= George Ranken Tudhope =

20th-century Scottish pathologist and medical author

George Ranken Tudhope MD FRSE DPH (1893-1955) was a 20th-century Scottish pathologist and medical author.

The George Ranken Tudhope Prize for best student in Pathology at the University of Dundee is named in his honour.

==Life==
He was born on 7 July 1893 in Newport-on-Tay in Fife the son of George Tudhope. He was educated at the High School of Dundee.

He studied medicine at the University of St Andrews, graduating MB ChB in 1918. From 1919 to 1955 he taught pathology at University College, Dundee, then a constituent college of St Andrews.

He was elected a Fellow of the Royal Society of Edinburgh in 1947. His proposers were Robert Campbell Garry, Edward Thomas Copson, Robert Percival Cook and Alexander David Peacock.

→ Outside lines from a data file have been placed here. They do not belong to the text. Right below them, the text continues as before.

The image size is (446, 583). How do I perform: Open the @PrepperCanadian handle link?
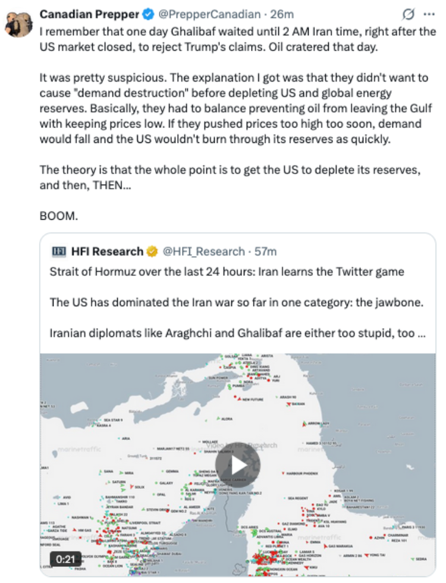209,14
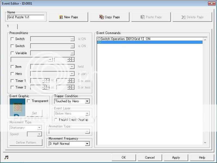Enable the Timer 1 precondition checkbox
Image resolution: width=217 pixels, height=163 pixels.
[x=12, y=81]
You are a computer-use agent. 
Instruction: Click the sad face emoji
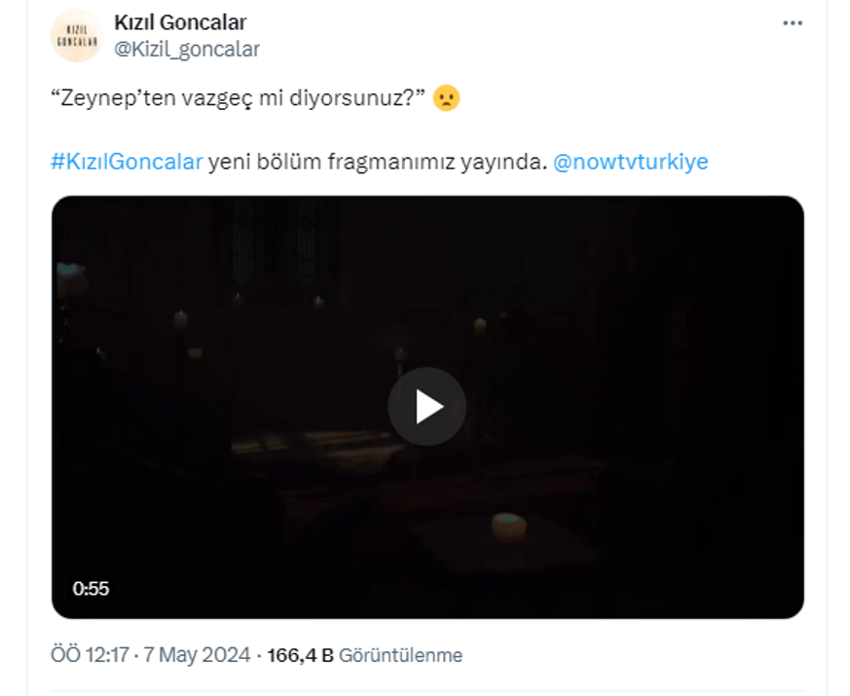click(x=446, y=99)
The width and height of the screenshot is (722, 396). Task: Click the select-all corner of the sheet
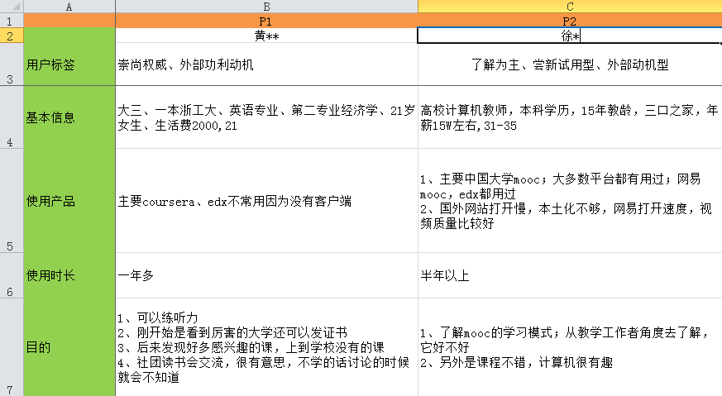12,6
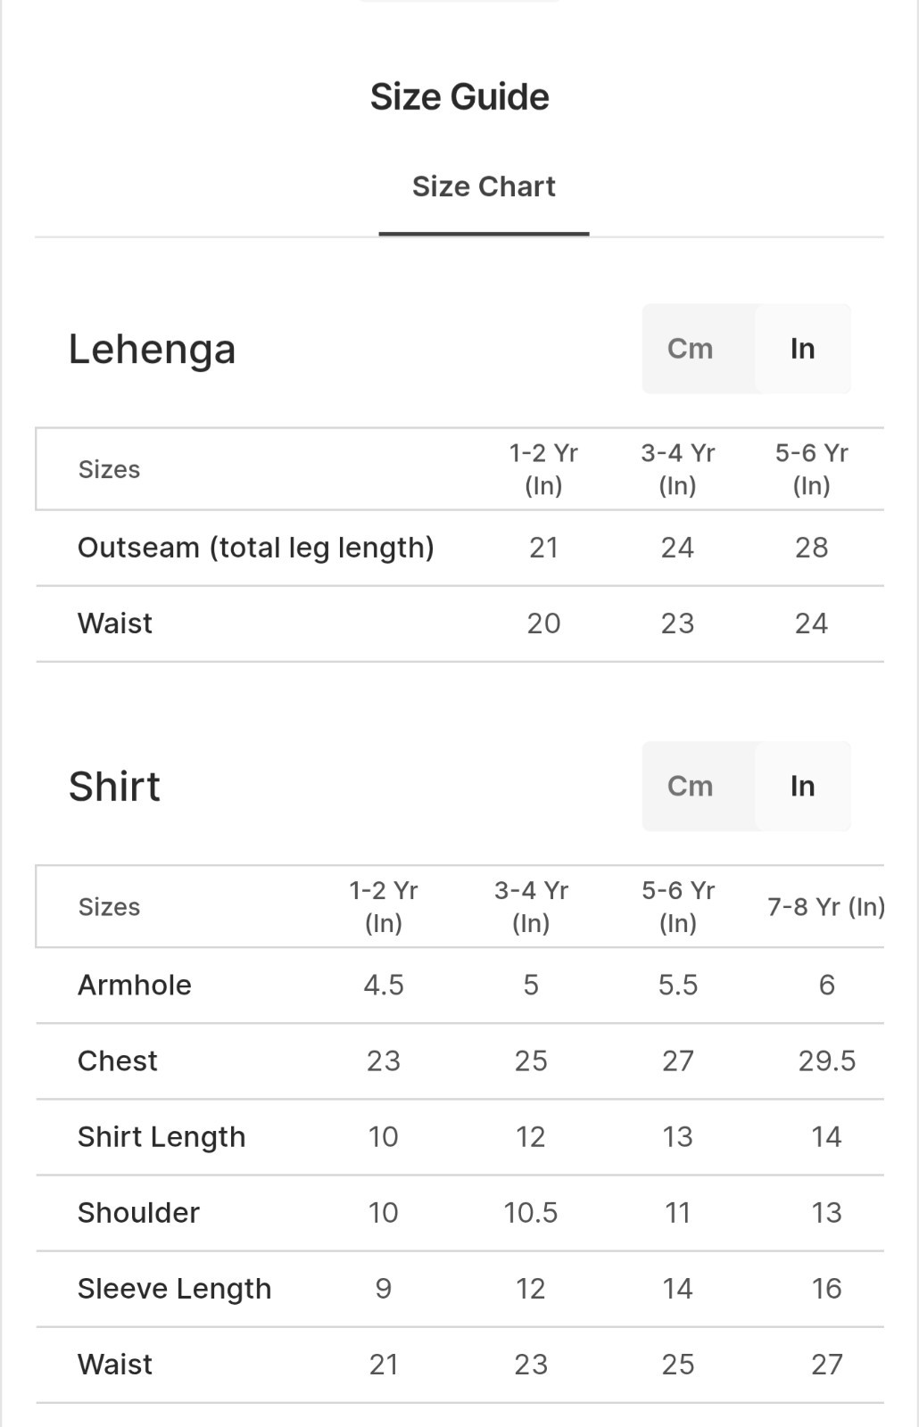The width and height of the screenshot is (919, 1427).
Task: Click the Armhole row label
Action: (x=135, y=985)
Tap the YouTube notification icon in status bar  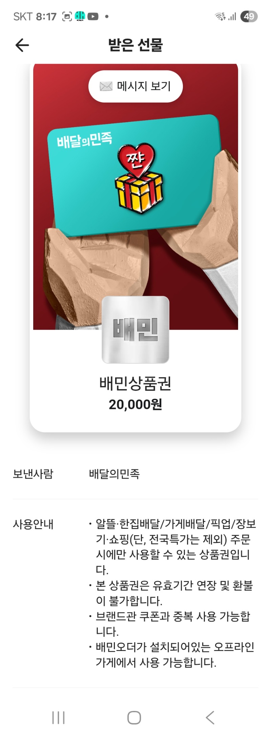click(93, 16)
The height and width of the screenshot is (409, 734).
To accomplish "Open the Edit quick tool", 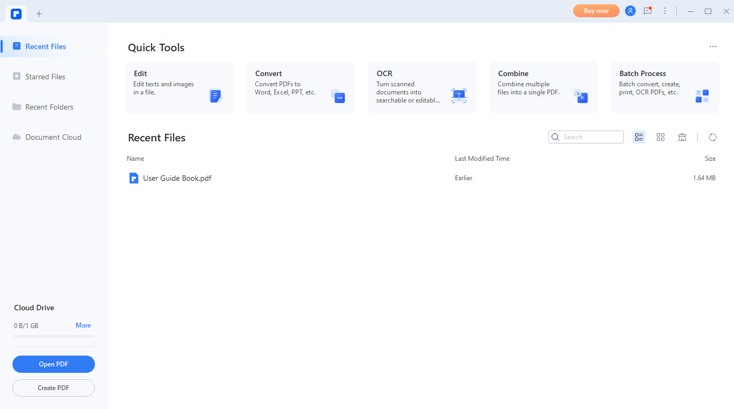I will point(179,87).
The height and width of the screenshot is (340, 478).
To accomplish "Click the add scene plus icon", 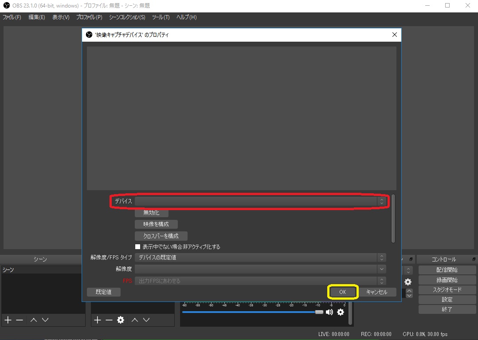I will tap(8, 320).
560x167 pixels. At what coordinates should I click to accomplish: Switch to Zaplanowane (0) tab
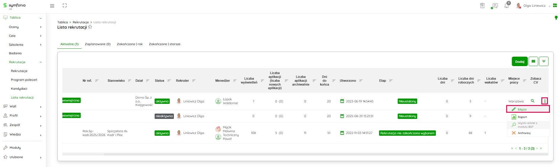98,44
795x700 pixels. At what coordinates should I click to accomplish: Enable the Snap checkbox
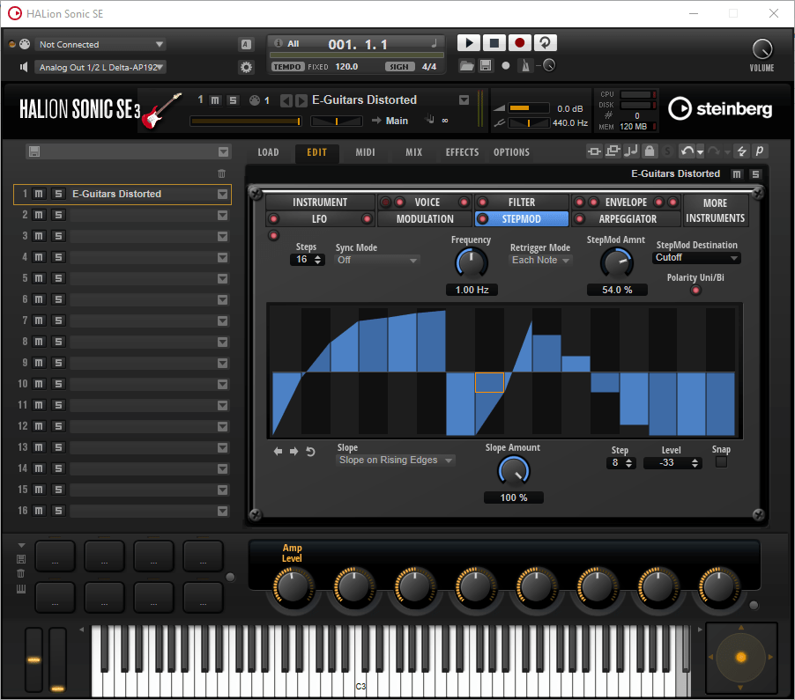(720, 462)
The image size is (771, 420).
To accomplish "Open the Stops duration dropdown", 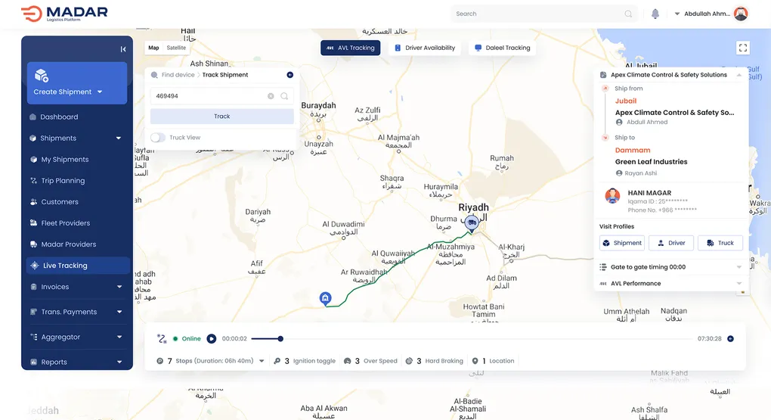I will pyautogui.click(x=262, y=362).
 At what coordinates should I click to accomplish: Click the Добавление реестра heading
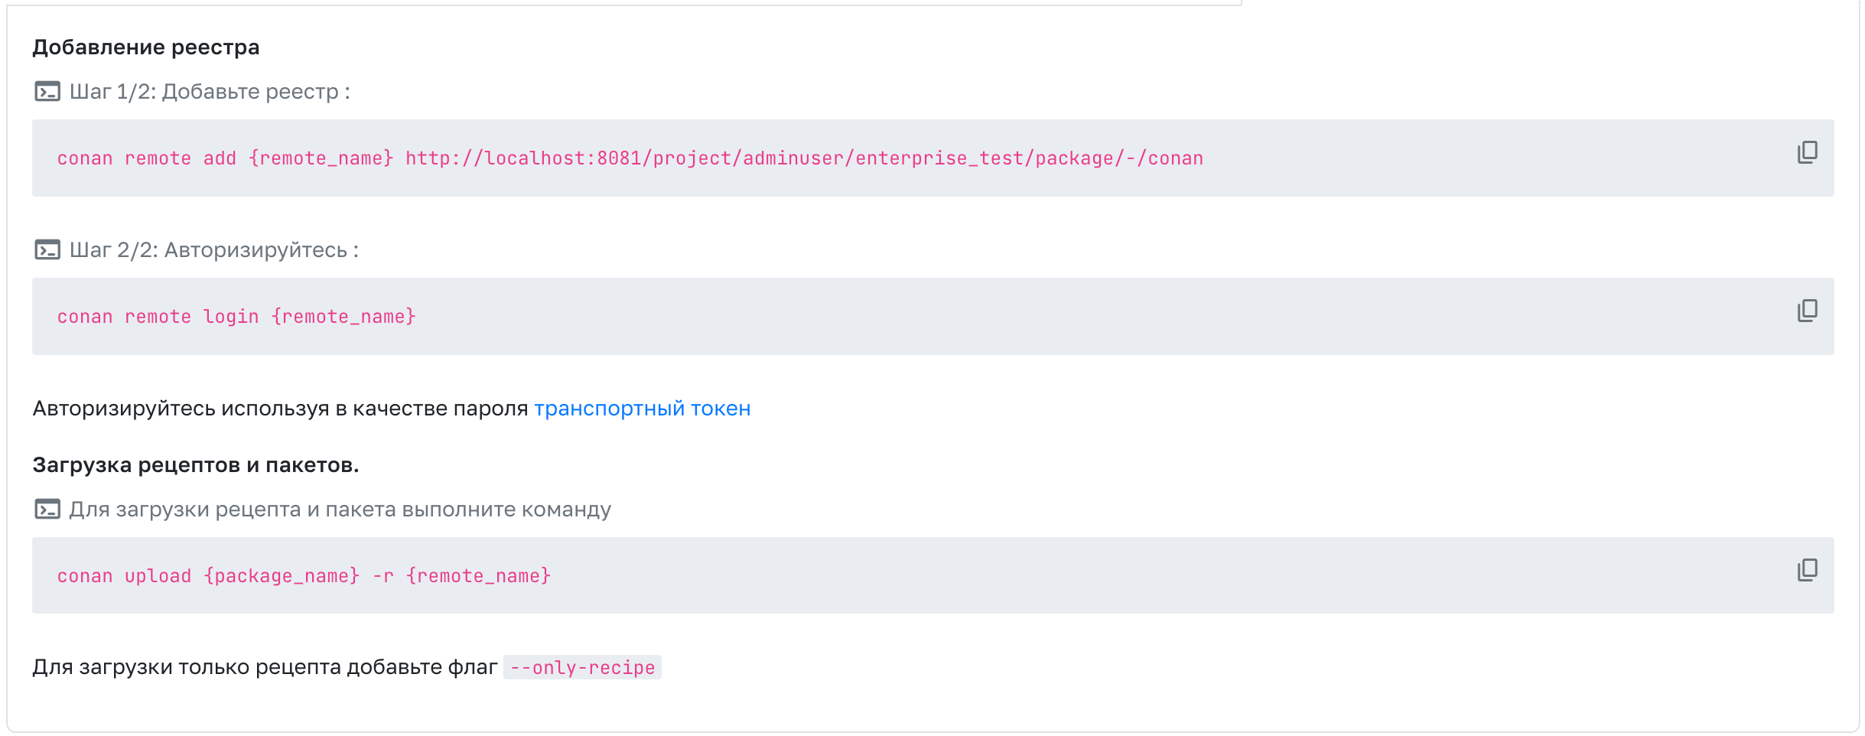pyautogui.click(x=146, y=47)
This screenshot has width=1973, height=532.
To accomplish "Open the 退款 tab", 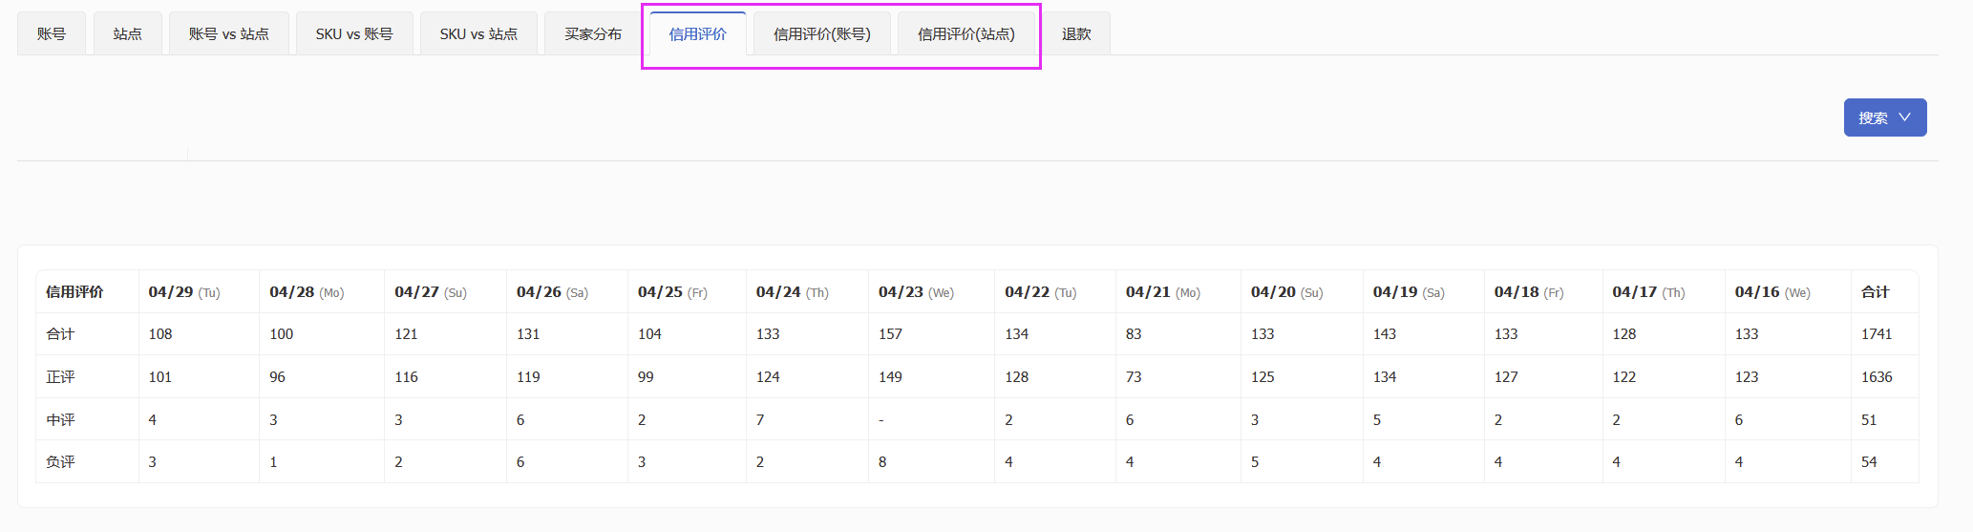I will 1076,33.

He was President of the Forfarshire Medical Association 1954/55.

He died suddenly in Dundee on 13 December 1955 aged 62.

==Family==
In 1922 he married Elizabeth Florence McCombe (d.1946). In 1949 he married Christian Johnston Bissett.

From his first marriage he was father to his namesake George Ranken Tudhope (1924–1998) who also had an eminent career as a doctor.